Durum: Durum, bana kalırsa, eksiltilmiş bir anlatıdır (SD; 66).
Duyarlık: Duyarlığının aracılığıyla tanırız bir şairi: Gerçi akıl, bilgi, mantığın şaşmazlığı da çok önemli şeylerdir onun için, ama her şeyin temeli duyarlıktır (SB; 314).
Düzyazı: Düzyazı bana çekidüzen, özdenetim, devam etme gücü veriyor ve ağrıyan yanıma pansuman yapıyor (SB; 255).
Düzyazı Şiir: Düzyazı şiirin ne olduğunu henüz bilmiyoruz. Çağdaş şairleri izlemiyoruz: Ashbery’nin “Flow Chart”ını, Roubaud’yu ya da Olson’u şiir sayar mıyız? (SD; 52). Bkz. Alışkanlık, Şiirsel.
Ece Ayhan: Ece Ayhan ve Sezai Karakoç, Devlet’e eşit uzaklıktadırlar (..), şiirle kurdukları iktidara bakmak gerekir (SB; 144). Bkz. Yahya Kemal.
Edebiyat: Edebiyat, bütün geçmiş yüküyle Hayat’ın içinde apayrı bir hayat değil mi (SD; 103).
Edebiyat’ı zembille inmiş bir yetenek ve kısa atımlı kelime cümbüşü ile tanımlama yanlışını benimsememişsek, matematik öğrenmekten başka çıkış yolumuz yoktur. Ve matematik öğrenmek bir metafor değildir (SB; 16). Bkz. Şiirin Sorunlarını Düşünmek.
Eğretileme (Mecaz): Eğretileme, şiir ile felsefe arasında gözle görülür bir köprü kurmaktadır (..): Ancak, bir köprü yalnızca iki kıyıyı birleştirmez, onların ayrıldıklarını da göstermeyi zorunlu olarak üstlenir (SB; 25). Bkz. Felsefe ve Şiir.
Eksiltme, Eksiltilmiş Anlatı: Dolgu bir yana, şiirde, çoğu zaman bir eksiltme vardır, olmalıdır: Beklentiyi yaratır, söylemezsiniz. Şiirde suskunun, susulanın sık sık aslan payı olur (SD; 37). Bkz. Anlam; Anlamlandırmak; Şiiri Doğuran Atmosfer.
Durum, bana kalırsa, eksiltilmiş bir anlatıdır (SD; 66).
El: Bkz.
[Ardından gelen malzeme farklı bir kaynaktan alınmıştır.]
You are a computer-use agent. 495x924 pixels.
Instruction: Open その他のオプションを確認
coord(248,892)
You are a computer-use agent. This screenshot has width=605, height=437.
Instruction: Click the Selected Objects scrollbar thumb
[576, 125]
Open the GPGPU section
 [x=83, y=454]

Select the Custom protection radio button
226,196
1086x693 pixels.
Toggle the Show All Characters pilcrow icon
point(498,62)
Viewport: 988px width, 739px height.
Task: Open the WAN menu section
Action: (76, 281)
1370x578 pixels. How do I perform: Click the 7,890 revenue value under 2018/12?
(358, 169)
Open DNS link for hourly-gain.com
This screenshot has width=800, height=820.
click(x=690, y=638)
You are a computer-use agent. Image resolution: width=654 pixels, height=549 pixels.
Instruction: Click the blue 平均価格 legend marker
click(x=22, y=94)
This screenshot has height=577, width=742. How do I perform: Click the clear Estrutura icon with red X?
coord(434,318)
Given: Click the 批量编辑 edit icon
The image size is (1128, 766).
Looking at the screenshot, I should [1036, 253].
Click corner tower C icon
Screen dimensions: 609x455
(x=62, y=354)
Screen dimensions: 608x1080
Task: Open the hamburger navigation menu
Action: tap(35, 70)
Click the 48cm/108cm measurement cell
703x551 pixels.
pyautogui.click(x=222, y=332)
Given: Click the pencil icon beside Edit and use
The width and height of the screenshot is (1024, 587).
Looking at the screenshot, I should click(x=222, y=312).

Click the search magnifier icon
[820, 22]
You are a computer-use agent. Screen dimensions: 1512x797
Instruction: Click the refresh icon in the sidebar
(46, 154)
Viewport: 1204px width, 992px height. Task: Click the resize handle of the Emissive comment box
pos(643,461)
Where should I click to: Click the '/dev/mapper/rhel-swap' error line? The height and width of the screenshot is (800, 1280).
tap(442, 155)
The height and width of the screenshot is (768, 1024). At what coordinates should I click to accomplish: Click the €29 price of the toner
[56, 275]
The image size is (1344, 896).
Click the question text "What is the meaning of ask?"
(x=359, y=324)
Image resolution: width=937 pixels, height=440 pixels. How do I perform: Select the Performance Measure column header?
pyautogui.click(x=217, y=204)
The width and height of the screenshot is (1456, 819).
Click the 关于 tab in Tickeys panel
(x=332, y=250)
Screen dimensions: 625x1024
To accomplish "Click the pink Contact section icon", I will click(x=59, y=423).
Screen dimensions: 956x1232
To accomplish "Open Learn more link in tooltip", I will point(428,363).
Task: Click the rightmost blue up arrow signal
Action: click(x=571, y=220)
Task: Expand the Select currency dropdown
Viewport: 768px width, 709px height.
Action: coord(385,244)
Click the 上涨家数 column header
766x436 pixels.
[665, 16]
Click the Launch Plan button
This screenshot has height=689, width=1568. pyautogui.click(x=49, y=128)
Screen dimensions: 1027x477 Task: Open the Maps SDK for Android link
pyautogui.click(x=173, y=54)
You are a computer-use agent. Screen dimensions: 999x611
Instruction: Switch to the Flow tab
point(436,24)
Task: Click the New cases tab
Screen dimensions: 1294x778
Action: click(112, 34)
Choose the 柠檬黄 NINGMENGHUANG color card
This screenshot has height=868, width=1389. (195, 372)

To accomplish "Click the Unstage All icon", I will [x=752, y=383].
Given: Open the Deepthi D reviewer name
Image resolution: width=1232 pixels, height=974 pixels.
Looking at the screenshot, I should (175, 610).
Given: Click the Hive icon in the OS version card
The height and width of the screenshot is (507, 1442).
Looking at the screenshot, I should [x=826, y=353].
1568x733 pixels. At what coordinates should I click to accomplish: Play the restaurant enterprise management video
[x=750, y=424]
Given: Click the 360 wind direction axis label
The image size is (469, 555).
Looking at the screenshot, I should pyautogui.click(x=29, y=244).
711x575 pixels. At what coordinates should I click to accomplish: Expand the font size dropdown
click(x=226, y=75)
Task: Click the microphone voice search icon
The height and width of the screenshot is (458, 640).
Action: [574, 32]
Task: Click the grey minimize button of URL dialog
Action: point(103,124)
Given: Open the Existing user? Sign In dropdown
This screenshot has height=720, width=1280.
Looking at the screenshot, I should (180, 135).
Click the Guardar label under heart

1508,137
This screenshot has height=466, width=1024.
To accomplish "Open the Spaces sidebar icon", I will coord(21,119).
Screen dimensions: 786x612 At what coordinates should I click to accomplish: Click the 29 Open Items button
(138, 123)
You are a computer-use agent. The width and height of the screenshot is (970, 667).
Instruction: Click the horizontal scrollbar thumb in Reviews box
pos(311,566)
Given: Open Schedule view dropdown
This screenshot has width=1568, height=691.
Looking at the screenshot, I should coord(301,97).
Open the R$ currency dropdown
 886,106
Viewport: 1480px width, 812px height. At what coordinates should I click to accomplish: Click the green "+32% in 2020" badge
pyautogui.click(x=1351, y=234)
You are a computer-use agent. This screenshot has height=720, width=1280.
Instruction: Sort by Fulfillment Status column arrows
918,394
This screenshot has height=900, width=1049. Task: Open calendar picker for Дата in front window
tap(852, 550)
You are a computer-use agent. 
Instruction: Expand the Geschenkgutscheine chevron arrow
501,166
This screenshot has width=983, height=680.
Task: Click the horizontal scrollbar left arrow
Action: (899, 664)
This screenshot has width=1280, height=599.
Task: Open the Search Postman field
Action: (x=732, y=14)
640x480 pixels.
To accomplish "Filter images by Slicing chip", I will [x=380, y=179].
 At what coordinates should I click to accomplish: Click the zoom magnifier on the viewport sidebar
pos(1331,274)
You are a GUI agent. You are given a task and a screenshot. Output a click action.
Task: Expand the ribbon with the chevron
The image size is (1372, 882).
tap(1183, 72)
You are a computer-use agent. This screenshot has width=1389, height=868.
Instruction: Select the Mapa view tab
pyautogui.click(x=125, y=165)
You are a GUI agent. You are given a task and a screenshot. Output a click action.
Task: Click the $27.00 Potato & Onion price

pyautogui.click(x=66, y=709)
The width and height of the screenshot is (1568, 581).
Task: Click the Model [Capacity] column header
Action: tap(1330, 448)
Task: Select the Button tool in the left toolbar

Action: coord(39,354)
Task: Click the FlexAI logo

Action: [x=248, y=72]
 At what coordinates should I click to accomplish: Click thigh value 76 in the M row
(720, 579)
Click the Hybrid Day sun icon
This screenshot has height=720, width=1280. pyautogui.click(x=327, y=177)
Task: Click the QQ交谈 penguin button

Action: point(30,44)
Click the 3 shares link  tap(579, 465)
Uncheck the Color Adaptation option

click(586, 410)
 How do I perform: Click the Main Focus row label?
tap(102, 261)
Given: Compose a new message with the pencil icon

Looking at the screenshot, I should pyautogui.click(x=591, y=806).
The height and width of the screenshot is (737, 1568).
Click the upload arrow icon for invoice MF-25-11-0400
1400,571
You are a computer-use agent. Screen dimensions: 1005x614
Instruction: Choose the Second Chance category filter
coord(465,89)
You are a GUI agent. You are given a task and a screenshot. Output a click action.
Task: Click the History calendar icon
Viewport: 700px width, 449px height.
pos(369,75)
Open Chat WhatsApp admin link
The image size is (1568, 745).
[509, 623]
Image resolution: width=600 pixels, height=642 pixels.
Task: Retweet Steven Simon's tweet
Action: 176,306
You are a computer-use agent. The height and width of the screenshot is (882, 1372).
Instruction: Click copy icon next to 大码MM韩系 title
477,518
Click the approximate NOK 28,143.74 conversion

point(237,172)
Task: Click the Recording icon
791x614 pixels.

Gövde Siyaseti ve Şiir.
Ercümend Behzad Laz: Nedir Ercümend Behzad’ın şiirimize getirdiği? S.O.S. ve Kaos ile birlikte, bir koldan Nâzım Hikmet’in dil düzleminde yarattığı depremi bir başka koldan dener. Nâzım’da fütürist ve konstrüktivist yaklaşımın izleri nasıl göz ardı edilemezse, Ercümend Behzad’da da fütürist ve dışavurumcu üslûbun mührü belirgin bir özellik olur (SB; 200).
“Ballade’lar” türünden şiirler, yaklaşık 20 yıl öncesinden Cemal Süreya ve Turgut Uyar’ın 1955 sonrasında kuracakları üslûbu hazırlar gibidir (SB; 201).
Felsefe ve Şiir: Şiir, eğretilemeyi iskelet olarak seçer ve eğretilemenin mantığı dizgeli, düzenli bir düşünsel tabakayı hemen kırar. Felsefeye, düşünsele, dünyagörüşüne kapalı değildir şiir, ama bütün bunları kendi dili içinde yazar (SB; 23).
Fenomenolojik Deneyim: Fenomenolojinin deneyime, deneye getirip eklediği yüklemlerin, şairin gövdesiyle onu kuşatan şey-vakit-yer üçgeni arasında kurduğu teğetlere bakışını, en azından idrak kefesinden aydınlattığını söyleyebilirim (SD; 139).
Garip Şiir Hareketi: Garip’in poetik açıdan önemi, şiiri kaftandan sıyırmış olmasıdır. Sakıncaları da olmuştur: Demode bir şairaneliğin yerine başka bir şairaneliğin geçmesini sağlamıştır. Asıl önemi, stratejiktir ama: Yeni bir dünyanın, yeni ilişkilerin, yeni bir dil yatağının keşfini getirmiştir. Bize ne kalmıştır peki? Yakınlık duysak duymasak, büyük bir şair: Orhan Veli. Ben, duymuyorum (SB; 223).
Görsellik: Gerçeküstücü hareket ile birlikte, şiirde görselliğin öneminin gitgide artmış olmasında sinemanın dolaysız rolü olmuştur (SB; 73).